The man told him a week.
“‘You have known this person for a week, and he wants to buy you a $1,800 ticket?’ That did not make any sense. That was the first flag,” Melendez-Perez said.
Investigators now know that Melendez-Perez was questioning Mohammed al-Qahtani, a Saudi national who was later identified as the 20th hijacker in the 9/11 attacks.
At the time, however, all Melendez-Perez could do was trust his gut.
“The more question that I asked, the fewer possible answers that I could believe, at that time. He would not tell me the name of his friend,” Melendez-Perez said.
At the same time Melendez-Pérez was questioning al-Qahtani, the lead hijacker of the 9/11 attacks, Mohamed Atta, was at OIA waiting for someone to arrive.
Investigators said Atta even used an airport payphone to dial a number later associated with the terror attacks, concerned about his missing passenger.

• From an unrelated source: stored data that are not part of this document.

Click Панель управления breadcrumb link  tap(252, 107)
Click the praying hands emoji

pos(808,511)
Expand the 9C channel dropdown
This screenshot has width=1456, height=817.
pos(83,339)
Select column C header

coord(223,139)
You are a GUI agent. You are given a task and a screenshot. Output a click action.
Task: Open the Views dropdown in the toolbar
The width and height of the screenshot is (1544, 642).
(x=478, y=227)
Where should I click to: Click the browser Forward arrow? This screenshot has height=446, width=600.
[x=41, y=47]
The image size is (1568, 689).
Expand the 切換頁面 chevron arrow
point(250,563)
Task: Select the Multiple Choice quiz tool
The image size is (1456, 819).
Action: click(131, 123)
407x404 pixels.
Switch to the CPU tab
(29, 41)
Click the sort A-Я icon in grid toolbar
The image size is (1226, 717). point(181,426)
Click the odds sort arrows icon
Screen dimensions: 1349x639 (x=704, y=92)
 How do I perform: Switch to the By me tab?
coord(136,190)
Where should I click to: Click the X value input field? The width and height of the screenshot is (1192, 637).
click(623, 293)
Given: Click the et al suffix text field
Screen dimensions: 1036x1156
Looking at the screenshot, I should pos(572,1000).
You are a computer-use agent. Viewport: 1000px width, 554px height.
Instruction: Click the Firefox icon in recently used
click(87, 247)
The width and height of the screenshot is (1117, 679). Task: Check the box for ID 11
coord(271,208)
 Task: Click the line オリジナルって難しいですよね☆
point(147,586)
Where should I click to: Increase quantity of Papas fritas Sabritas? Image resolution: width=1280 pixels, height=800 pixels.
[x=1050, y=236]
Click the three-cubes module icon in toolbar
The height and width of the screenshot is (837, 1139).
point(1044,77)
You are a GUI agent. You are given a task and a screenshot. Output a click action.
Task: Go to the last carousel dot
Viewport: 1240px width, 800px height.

While Atta waited, Melendez-Perez discovered that al-Qahtani did not have a return ticket, did not have a hotel reservation, had $2,800 in cash and could not provide an explanation for his visit.
“When I was asking him questions, he got upset. He got rude,” Melendez-Perez said.“When I came out of the interview room, I told my supervisor, ‘This guy is like, you know, he’s challenging me.’”
Despite his gut feeling, the red flags would not have been enough for Melendez-Perez to deny entry to a Saudi national, who, according to Melendez-Perez, faced little scrutiny when going through customs.
“I am not sure how it is now, but back then they were almost untouchable. They are allies, you know. They got the money.”
When Melendez-Perez put al-Qahtani under oath, the Saudi national refused to answer questions. Legally, that was enough.
“When I took him to the gate, he turned to me and another immigration officer and said, in English, something to the effect of, ‘I’ll be back.’
Five weeks later, when the first plane hit the first tower, that gut feeling came back. “We were watching as the second plane came crashing, and the first thing that I did was to call the airport. I call them and said, ‘Pull the file from al-Qahtani ...and give it to the FBI.’”
Investigators now believe al-Qahtani was supposed to be among the hijackers of United Airlines Flight 93, the one destined for the U.S. Capitol.
Instead of hitting their target, however, the plane crashed into a Pennsylvania field.
While the other planes had five hijackers, Flight 93 only had four.
“That fifth person could have made a difference in power,” Melendez-Perez said, who did not even learn about the role he had played until 2004 when he was asked to testify before the 9/11 Commission.
“Your actions…may well have contributed to saving the Capitol or the White House, and all the people who were in those buildings,” 9/11 Commission member Richard Ben-Veniste said at the time, to applause from the crowd, which included families affected by the 9/11 attacks. “For that, we all owe you a debt of thanks and gratitude.”
20 years later, that moment still makes Melendez-Perez emotional.
“When I was at my deposition, I had no idea that is how the people were going to respond.”
Some might call him a saint. Others may call him a hero or a lifesaver, but Melendez-Perez calls it his purpose. “I was just doing my job.”
Today, when a Customs and Border Patrol employee does something outstanding, like thwarting a terrorist or helping to prevent an attack, they can receive an anti-terrorism award named in part after Inspector Jose Melendez-Perez.
Al-Qahtani was captured in the battle of Tora Bora and later detained at Guantanamo Bay. He has been cited as the first detainee to reveal the name or pseudonym of Osama bin Laden’s courier, who eventually led the CIA to bin Laden’s hideout roughly 10 years after the attacks.
Al-Qahtani was charged with war crimes related to the 9/11 attacks, but his charges were ultimately dropped after it was revealed al-Qahtani’s interrogators tortured the 20th hijacker. Al-Qahtani is still detained at Guantanamo Bay.